[Problem description] Once "Where should I click to: Click the print" turns up in a line below, reproduce that line and those after it exactly, stopping after the line with "You are a GUI"; leave pictures out.

[Data]

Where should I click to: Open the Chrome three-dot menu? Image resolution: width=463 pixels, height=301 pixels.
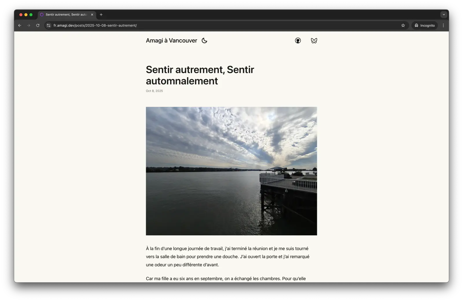coord(443,25)
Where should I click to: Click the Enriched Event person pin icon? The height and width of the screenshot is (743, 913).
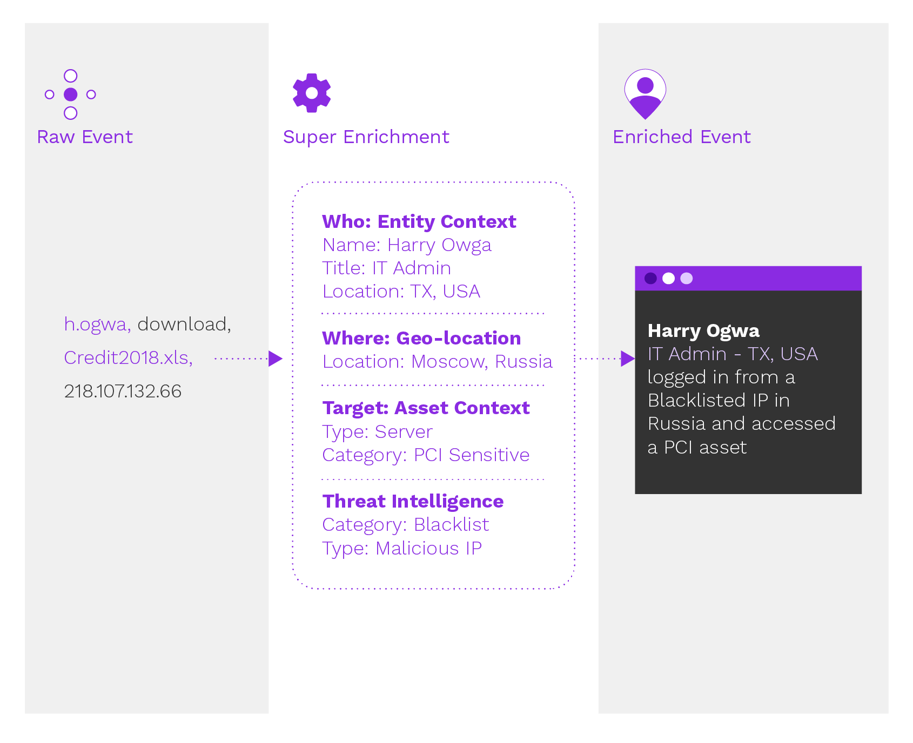(x=645, y=93)
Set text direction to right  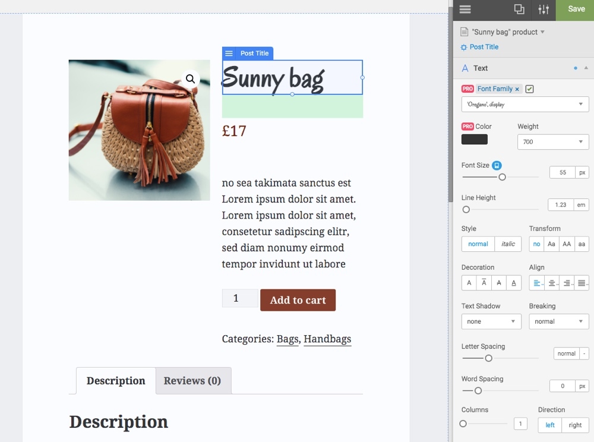click(575, 425)
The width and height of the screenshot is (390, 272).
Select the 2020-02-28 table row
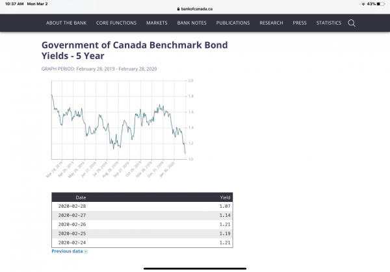click(x=141, y=206)
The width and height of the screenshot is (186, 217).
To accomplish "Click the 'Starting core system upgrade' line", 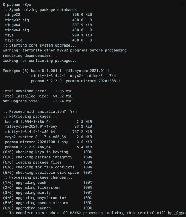I will click(x=39, y=45).
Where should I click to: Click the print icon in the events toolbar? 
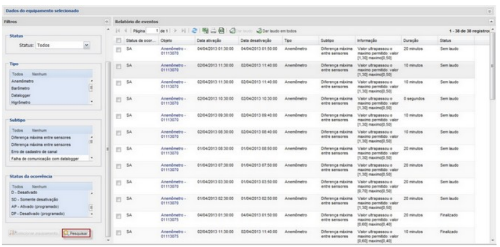(213, 30)
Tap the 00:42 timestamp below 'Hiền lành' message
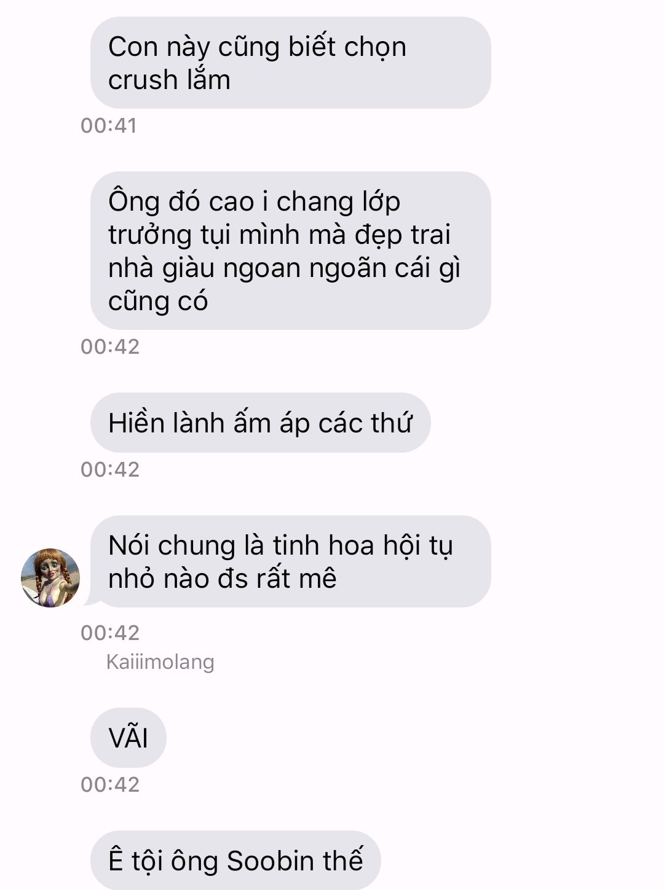This screenshot has width=664, height=890. (x=110, y=469)
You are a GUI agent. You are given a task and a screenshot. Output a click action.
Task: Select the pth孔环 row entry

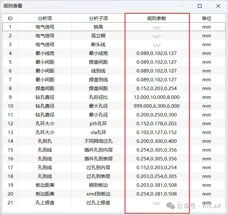click(98, 124)
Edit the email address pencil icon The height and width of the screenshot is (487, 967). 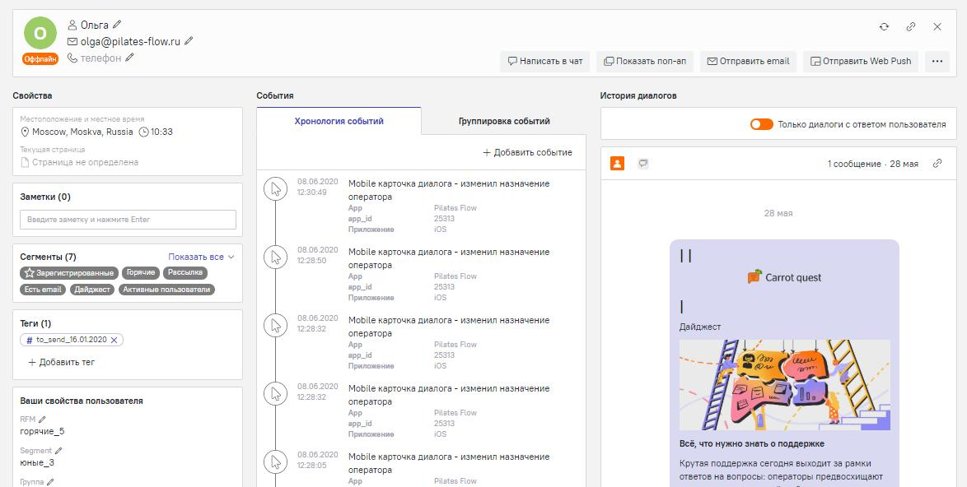click(189, 41)
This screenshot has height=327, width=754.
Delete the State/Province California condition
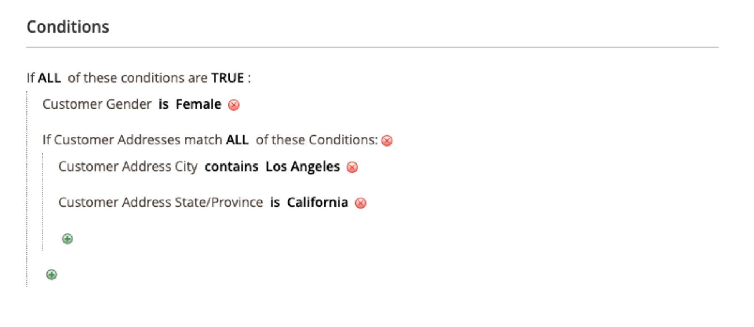[x=360, y=203]

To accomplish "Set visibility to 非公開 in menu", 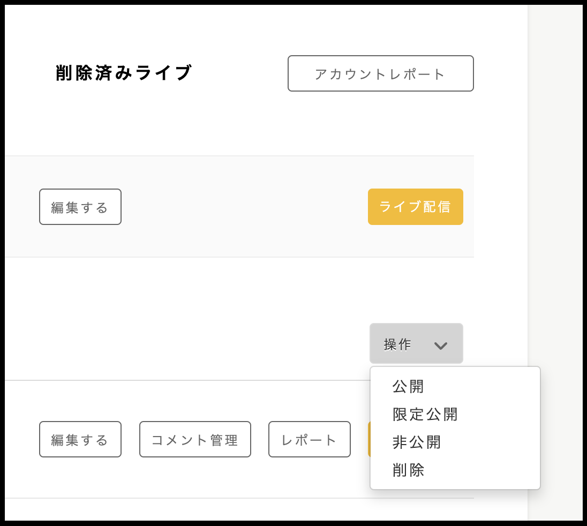I will pos(417,442).
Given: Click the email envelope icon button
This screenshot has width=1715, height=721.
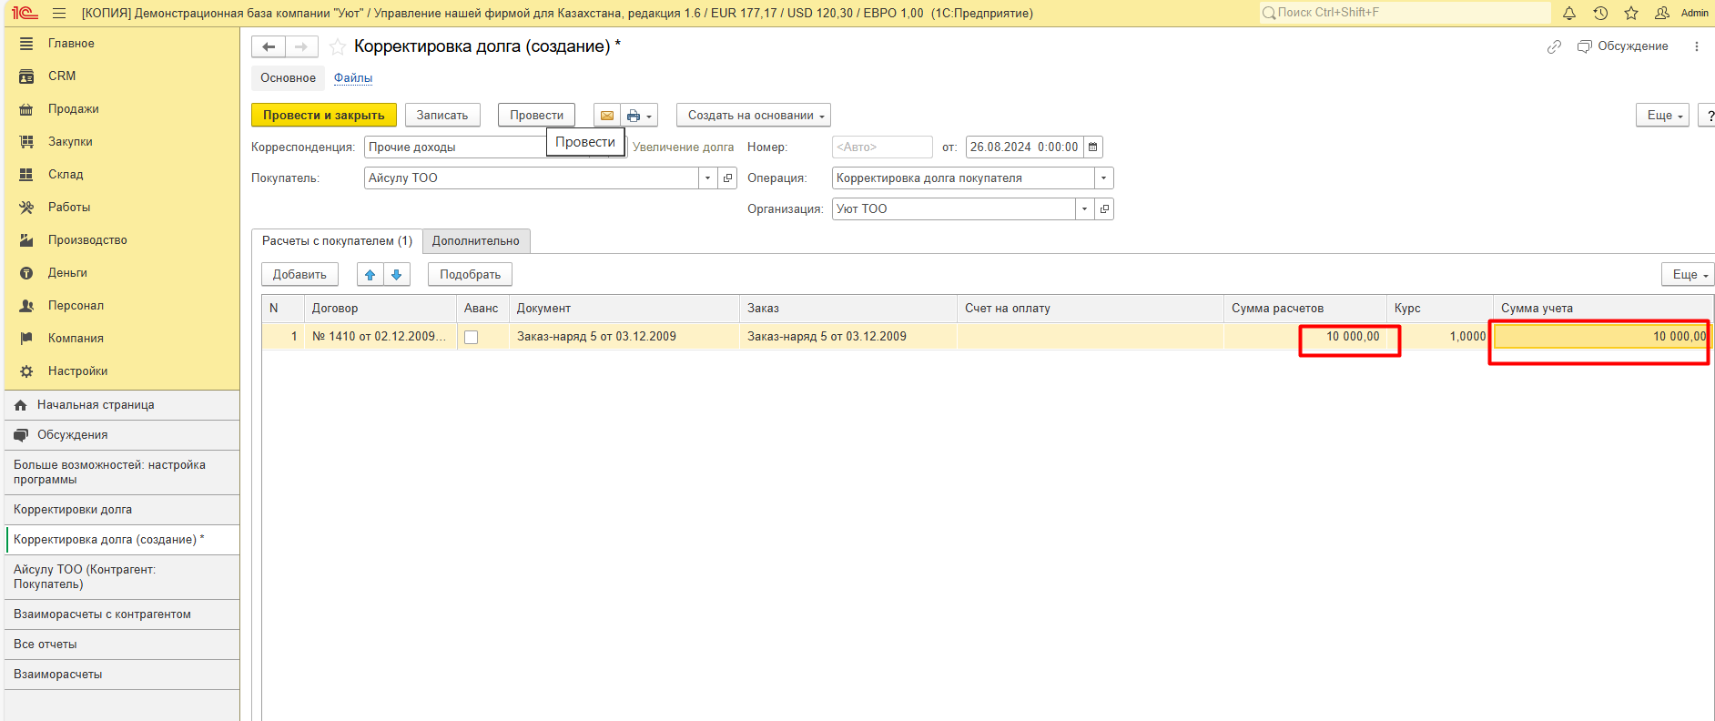Looking at the screenshot, I should coord(606,116).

[Solved exercise]
Where should I click to: Click the print icon in the events toolbar? 
(213, 30)
Tap the 00:42 timestamp below 'Hiền lành' message
This screenshot has width=664, height=890. (x=110, y=469)
You are a GUI agent. You are given a task and a screenshot. Output a click action.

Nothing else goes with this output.